--- DATA Enclosed Below ---

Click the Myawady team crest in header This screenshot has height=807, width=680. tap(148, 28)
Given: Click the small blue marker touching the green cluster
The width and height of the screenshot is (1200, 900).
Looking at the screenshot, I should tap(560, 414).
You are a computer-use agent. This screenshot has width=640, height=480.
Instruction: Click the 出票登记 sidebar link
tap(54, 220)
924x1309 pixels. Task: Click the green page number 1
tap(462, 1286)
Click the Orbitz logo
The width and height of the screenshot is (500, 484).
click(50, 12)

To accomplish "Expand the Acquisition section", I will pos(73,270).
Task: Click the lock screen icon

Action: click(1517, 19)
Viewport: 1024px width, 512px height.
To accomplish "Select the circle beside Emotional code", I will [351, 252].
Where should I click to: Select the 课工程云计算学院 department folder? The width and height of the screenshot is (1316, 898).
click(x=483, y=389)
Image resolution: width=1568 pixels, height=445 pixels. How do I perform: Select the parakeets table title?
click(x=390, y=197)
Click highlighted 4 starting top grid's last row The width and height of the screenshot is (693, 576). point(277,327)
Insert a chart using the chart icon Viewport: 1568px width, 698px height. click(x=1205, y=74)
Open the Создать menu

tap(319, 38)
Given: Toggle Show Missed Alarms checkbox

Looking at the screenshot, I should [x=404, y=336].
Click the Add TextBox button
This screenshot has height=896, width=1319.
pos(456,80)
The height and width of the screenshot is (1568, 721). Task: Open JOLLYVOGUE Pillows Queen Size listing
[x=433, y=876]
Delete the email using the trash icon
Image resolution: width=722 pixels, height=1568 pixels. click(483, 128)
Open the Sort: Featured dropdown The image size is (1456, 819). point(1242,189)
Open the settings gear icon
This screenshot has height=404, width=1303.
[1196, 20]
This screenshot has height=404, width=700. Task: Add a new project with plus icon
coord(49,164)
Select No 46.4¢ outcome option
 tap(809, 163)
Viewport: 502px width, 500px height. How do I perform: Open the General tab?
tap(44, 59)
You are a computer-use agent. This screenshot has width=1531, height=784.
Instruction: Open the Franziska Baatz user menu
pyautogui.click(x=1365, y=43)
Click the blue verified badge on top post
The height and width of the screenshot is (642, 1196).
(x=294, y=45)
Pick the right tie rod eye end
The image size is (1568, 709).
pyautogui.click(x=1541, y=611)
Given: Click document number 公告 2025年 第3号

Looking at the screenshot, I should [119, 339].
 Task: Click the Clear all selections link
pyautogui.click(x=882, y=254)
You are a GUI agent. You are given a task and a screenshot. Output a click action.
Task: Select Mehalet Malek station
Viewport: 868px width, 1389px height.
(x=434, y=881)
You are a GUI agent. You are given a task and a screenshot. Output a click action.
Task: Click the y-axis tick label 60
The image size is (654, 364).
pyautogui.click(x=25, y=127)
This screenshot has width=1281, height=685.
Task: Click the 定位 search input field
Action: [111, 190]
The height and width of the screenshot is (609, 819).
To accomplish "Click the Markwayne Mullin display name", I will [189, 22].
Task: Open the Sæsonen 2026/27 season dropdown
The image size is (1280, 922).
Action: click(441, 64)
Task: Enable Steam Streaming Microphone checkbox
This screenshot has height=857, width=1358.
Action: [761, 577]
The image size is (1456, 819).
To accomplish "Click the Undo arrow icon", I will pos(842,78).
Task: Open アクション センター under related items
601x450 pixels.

--- End of Enclosed DATA ---

## WORK TO COMPLETE
What is needed is an exact retyping of every line from the one containing "Task: Enable Steam" through the final line of the entries, and only those lines.

## OUTPUT FOR THIS EXERCISE
Task: Enable Steam Streaming Microphone checkbox
This screenshot has height=857, width=1358.
Action: [761, 577]
The image size is (1456, 819).
To accomplish "Click the Undo arrow icon", I will pos(842,78).
Task: Open アクション センター under related items
601x450 pixels.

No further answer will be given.